When you reach the line containing "Given: Pick the /cost command" in the entries below, repeat it and each line after it exactly until the entries end.

Saved data entries
=== Begin Enclosure ===
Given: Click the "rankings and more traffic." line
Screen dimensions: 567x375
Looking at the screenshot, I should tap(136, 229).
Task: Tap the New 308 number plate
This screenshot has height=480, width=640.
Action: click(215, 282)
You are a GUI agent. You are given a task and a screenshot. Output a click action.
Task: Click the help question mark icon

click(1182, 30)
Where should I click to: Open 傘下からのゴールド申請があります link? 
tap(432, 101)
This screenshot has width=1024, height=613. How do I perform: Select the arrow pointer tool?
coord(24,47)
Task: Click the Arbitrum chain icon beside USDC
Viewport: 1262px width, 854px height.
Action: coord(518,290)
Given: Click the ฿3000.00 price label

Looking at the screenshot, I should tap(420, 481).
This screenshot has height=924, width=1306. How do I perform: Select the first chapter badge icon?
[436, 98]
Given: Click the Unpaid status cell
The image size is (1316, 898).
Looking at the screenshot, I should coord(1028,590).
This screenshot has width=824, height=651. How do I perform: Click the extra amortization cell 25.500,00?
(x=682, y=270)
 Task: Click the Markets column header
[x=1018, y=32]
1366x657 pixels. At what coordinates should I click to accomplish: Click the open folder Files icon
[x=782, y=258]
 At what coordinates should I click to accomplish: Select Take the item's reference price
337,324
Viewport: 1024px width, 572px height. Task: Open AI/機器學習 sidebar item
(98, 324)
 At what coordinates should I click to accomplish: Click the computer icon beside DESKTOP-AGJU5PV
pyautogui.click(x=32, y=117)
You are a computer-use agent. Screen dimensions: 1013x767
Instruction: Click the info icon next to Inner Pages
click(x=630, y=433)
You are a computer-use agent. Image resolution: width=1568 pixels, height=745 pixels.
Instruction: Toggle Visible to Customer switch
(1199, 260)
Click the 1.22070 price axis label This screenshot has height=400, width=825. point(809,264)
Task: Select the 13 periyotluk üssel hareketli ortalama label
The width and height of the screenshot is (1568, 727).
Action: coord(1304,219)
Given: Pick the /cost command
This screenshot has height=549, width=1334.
=== End Enclosure ===
Response to the exercise —
Given: Pick the /cost command
This screenshot has height=549, width=1334.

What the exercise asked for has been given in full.